My brother Abram didn’t do very well at school. Starting from the fourth grade Father transferred him to a Yiddish lyceum where it was easier to study. But Abram had a talent for music. He started playing the accordion, the piano. In 1938 he was drafted into the Lithuanian army and he served in a musical squad in Siauliai.
In the last but one grade we had a Judaic class. Less than ten students out of the entire lyceum attended that class. When I was a junior student I was a member of the Lithuanian scout organization Ptichki. I never joined the scouts for senior students. When I was a senior student, I started seeing boys. I went out with a Lithuanian boy, Eduardas Kudritskas. It even seemed to me that I fell in love with him. At home I even started bringing up the subject of marrying him. Then my parents said that they would marry me off only to a Jew.

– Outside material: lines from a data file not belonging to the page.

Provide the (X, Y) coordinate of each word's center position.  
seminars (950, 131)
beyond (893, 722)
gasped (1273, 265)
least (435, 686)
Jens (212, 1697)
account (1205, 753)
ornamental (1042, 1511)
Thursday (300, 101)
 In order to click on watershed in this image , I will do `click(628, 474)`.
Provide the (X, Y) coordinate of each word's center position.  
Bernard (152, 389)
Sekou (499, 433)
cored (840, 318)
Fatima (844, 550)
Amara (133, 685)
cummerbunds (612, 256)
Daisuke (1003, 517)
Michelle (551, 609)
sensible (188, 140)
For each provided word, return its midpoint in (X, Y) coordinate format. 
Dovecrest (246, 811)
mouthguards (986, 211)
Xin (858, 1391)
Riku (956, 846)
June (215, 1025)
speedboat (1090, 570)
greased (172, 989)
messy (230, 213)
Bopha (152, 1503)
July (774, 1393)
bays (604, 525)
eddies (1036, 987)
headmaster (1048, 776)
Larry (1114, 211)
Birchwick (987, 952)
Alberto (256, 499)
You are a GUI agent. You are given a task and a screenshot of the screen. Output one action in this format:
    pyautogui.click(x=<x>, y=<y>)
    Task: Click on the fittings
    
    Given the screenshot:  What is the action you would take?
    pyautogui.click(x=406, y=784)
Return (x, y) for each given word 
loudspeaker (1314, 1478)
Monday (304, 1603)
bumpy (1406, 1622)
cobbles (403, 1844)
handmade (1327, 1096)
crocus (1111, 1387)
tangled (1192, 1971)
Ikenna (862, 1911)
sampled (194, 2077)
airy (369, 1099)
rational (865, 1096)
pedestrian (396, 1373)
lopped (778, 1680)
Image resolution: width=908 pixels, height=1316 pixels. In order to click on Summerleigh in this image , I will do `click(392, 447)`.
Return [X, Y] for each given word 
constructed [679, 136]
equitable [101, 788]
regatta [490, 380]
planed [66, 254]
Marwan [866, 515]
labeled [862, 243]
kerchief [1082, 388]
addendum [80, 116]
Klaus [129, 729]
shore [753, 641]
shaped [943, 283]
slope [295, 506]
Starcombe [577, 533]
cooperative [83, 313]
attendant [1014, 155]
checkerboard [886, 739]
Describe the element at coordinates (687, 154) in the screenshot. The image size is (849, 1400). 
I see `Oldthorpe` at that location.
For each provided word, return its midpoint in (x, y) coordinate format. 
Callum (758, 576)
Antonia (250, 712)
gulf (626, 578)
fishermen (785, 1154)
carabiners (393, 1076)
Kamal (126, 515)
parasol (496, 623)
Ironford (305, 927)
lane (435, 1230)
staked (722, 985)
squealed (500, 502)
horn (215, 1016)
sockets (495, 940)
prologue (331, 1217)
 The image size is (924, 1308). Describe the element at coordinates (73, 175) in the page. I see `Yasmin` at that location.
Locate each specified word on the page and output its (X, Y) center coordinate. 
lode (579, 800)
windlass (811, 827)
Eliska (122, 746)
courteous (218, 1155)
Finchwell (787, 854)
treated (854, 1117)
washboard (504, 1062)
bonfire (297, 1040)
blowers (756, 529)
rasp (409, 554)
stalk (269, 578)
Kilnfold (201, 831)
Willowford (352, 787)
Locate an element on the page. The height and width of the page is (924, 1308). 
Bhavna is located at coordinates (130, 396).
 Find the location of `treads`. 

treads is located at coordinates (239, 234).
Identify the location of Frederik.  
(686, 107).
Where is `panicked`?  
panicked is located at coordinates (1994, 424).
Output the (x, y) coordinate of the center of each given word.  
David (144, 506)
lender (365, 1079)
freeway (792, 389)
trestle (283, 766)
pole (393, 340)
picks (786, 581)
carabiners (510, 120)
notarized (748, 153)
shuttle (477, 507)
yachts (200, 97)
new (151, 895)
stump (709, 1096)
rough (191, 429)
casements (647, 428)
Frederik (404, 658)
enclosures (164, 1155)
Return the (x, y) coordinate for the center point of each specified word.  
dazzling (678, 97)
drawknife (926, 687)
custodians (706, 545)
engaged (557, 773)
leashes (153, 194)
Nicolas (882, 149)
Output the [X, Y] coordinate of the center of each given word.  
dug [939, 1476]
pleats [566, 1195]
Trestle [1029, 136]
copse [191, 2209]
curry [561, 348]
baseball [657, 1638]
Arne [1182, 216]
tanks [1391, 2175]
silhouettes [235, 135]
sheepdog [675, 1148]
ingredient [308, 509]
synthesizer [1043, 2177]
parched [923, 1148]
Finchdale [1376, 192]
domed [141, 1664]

When I became a student of the Lithuanian girls’ lyceum I was mostly in a female environment. I was the only Jew in my grade. Actually, another Jewish girl joined our grade two years before my graduation. I was friends with Lithuanian girls: Polina Uskaite, Gribaite, Lukasheite. We were friends for ages. My classmates, both Lithuanian and Russian, treated me very well and paid no attention to my nationality. There was only one teacher, Vishinskine, who was an ardent anti-Semite. Even during the classes that had nothing to do with ethnicity she blamed Jews for all kinds of trouble. I was very active and sociable. The girls liked me. My friends and I went for walks in the park. We gave each other hugs. Sometimes we went to cafes to eat ice-cream, watched movies. There were two movie houses in Siauliai at that time. There was the Lithuanian Drama Theater. I liked to watch performances there. I liked everything, connected with the theater and the stage. My dream was to become a ballet-dancer. I loved amateur performances. I danced on the school stage, played the grand piano and accompanied singers on the piano. I felt like fish in the water.
In 1935 Mother received an invitation from my grandmother. She had all necessary documents processed and went to see her in Kharkov. Her brothers, who were serving in the Soviet Army, were Communists. They didn’t know about her visit. When Mother came to Kharkov, Grandmother sent them a telegram saying that she was severely ill and asking them to come. Mother’s brothers saw her in secret. If it was known that they had seen their sister, who was living in a capitalist country, they might have shared the fate of the thousands of those repressed [11] by Stalin. Moreover, they didn’t even talk about their mother.
I insisted that Vladimir should be demobilized from the army. I didn’t want to be an officer’s wife and spend all my life on the road. He was demobilized and found a job. Our marriage remained unregistered for a while. The red-tape Soviet laws demanded either the documents on the divorce with Olkin or his death certificate. I didn’t even have the marriage certificate, issued by the Judenrat, as I buried all the documents when leaving the ghetto. I had to walk from one office of a dignitary to another and finally we were permitted to get our marriage registered. It happened in 1946.
Vladimir and I rented an apartment and moved in there. Once in the evening after work we were passing by my house. Mother was on the threshold and said, ‘Dinner is ready.’ Thus, Mother accepted Vladimir. When Father came back from the trip, Mother told him that I was living with Vladimir. Then Father collected all the presents he had brought me, Mother took linen, table cloth, dishes and they came to see us. Since that time Father and Vladimir became as thick as thieves. My husband never remembered how my parent gave him a hard time at first.